Records provided
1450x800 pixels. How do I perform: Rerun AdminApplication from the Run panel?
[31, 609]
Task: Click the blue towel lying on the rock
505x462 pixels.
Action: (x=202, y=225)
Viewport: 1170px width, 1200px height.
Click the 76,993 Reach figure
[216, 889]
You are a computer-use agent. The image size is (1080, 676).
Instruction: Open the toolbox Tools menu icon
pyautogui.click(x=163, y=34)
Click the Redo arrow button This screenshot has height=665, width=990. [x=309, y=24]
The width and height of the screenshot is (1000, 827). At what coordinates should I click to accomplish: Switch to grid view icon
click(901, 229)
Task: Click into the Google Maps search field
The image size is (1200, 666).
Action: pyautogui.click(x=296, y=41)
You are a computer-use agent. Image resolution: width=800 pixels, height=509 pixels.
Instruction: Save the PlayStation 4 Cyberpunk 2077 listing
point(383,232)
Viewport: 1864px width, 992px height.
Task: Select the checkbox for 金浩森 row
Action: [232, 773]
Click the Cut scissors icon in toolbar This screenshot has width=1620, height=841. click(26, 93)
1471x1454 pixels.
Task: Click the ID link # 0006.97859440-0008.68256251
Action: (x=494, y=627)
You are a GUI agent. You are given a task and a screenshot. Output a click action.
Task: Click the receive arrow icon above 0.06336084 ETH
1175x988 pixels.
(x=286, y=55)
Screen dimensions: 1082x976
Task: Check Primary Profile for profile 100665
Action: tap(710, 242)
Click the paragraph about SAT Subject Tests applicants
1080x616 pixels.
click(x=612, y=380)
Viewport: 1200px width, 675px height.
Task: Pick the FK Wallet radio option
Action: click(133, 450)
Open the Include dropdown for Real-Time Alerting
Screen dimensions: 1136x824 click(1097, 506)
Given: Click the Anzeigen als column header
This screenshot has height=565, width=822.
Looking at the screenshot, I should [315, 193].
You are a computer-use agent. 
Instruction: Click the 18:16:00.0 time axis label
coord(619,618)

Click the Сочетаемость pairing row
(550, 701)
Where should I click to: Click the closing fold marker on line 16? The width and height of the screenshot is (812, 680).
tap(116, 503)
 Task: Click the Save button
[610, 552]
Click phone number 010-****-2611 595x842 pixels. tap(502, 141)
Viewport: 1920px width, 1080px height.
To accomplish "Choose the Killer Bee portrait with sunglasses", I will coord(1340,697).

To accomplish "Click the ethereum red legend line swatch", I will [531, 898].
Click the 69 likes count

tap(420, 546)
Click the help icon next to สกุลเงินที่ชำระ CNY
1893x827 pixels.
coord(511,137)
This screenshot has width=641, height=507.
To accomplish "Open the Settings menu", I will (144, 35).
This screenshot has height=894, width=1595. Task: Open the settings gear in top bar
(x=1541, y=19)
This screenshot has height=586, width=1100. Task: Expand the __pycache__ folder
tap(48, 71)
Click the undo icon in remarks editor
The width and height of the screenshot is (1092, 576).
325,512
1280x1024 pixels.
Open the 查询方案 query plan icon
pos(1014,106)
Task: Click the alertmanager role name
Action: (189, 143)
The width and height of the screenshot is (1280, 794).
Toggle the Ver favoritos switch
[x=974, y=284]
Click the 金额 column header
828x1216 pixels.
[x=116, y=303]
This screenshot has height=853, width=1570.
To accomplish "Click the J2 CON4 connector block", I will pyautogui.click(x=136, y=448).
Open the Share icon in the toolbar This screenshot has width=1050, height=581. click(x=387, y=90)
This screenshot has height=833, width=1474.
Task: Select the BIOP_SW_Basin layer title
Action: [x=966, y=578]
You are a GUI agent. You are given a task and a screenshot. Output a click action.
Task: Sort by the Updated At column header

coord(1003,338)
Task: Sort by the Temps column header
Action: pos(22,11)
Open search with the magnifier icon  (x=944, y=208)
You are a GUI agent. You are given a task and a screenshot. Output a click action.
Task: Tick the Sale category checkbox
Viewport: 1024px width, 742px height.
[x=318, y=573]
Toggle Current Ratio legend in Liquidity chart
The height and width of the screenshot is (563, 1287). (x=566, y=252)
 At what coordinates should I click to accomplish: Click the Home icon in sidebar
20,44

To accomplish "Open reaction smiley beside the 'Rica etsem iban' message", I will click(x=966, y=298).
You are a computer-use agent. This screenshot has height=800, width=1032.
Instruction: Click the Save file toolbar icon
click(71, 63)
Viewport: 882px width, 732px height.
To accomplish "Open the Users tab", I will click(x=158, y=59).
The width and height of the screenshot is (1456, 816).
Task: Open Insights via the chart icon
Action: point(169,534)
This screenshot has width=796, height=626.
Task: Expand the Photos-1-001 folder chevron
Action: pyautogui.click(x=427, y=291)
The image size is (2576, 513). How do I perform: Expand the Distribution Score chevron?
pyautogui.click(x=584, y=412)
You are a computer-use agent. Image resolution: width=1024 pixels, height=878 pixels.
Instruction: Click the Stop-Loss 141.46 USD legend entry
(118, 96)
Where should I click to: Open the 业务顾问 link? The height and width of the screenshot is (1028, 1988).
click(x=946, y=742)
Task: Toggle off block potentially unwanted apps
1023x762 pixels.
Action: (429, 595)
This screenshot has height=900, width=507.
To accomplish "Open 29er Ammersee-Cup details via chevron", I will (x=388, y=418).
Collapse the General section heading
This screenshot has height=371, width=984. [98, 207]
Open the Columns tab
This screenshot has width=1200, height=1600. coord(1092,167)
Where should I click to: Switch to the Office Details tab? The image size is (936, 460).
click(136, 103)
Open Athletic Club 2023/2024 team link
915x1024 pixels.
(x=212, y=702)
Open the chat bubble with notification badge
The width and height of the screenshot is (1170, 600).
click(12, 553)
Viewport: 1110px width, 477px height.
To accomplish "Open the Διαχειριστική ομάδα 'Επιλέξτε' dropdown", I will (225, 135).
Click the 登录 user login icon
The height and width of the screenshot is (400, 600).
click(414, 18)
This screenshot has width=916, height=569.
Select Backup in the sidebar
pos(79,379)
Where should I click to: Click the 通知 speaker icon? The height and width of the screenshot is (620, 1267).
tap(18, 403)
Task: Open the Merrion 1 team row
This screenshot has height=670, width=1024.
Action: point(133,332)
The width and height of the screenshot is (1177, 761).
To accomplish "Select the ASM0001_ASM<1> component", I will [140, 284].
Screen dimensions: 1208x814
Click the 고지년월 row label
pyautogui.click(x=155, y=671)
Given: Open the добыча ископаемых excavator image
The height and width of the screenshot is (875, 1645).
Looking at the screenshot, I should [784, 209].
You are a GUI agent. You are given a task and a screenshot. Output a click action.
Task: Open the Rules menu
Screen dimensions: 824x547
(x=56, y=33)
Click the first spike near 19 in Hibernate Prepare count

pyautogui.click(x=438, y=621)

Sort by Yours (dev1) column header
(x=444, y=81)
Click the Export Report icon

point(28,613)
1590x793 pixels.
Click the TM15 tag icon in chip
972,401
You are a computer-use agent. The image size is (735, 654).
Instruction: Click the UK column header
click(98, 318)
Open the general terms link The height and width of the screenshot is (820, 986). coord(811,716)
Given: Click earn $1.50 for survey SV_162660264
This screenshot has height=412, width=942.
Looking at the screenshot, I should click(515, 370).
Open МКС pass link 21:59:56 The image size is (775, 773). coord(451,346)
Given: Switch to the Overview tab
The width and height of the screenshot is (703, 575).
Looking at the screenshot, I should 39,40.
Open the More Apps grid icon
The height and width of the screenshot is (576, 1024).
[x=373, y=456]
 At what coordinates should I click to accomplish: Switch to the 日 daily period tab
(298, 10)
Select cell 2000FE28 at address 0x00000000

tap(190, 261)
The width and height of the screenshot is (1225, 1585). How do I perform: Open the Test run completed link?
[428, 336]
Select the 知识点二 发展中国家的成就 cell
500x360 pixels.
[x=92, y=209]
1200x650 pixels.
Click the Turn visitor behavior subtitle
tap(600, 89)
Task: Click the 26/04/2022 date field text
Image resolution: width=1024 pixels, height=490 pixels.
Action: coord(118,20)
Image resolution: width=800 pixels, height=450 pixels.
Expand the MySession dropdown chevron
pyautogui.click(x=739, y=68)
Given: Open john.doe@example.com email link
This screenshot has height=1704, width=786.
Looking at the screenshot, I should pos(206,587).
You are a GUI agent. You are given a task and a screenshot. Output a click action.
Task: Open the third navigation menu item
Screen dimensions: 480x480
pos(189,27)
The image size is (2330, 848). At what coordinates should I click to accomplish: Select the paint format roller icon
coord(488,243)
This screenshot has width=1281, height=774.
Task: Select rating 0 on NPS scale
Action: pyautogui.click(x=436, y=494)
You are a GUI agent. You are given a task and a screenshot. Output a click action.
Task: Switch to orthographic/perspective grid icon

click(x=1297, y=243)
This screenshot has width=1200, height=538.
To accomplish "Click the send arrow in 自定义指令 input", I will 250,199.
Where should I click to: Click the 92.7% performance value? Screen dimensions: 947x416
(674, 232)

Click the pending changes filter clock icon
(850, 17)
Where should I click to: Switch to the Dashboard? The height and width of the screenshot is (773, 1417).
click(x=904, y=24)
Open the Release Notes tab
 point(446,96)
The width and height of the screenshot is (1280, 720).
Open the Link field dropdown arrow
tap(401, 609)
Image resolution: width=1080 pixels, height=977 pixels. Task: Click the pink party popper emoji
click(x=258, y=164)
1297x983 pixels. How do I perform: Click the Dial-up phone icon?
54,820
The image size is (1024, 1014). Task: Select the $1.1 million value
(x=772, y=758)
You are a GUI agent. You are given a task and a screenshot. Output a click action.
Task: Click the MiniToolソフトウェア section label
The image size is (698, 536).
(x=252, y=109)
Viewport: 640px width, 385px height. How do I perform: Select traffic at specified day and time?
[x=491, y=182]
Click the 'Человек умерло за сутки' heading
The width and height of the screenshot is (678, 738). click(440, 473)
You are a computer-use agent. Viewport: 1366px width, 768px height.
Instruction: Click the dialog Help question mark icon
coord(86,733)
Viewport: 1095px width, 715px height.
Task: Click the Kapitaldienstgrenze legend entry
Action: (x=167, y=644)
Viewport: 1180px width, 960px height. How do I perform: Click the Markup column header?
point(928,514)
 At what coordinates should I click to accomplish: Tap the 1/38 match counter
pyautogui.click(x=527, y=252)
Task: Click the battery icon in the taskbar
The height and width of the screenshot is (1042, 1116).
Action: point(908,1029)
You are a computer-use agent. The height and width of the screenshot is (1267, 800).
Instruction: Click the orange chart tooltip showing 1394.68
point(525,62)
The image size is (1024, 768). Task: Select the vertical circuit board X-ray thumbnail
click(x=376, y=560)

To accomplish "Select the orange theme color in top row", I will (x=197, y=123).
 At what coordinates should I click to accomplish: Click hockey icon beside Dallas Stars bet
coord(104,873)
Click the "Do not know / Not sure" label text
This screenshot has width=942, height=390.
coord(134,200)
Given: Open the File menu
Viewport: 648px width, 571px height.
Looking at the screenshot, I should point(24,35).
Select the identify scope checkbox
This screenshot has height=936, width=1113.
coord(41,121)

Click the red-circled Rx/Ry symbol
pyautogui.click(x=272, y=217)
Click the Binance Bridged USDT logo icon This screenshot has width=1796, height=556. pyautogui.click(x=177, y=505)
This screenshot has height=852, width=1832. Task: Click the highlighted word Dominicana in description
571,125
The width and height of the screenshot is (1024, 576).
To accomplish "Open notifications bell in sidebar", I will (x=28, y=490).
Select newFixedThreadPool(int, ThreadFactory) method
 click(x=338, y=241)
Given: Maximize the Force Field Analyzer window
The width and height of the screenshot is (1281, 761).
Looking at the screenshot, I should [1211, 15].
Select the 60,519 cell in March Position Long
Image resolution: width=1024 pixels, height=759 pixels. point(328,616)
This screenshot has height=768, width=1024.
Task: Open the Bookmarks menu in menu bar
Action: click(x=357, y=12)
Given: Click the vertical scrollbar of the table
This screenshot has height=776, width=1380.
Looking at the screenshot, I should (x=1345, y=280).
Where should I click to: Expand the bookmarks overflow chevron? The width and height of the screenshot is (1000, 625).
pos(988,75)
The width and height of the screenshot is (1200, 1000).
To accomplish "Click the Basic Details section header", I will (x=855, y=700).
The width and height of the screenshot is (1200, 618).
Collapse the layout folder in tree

Try it
Starting at the line that has "1175x988 pixels." and ending at the line that has "Click the paragraph", please write out the lines above exactly, leaving out all others.

Final answer
1175x988 pixels.
(x=286, y=55)
Screen dimensions: 1082x976
Task: Check Primary Profile for profile 100665
Action: tap(710, 242)
Click the paragraph about SAT Subject Tests applicants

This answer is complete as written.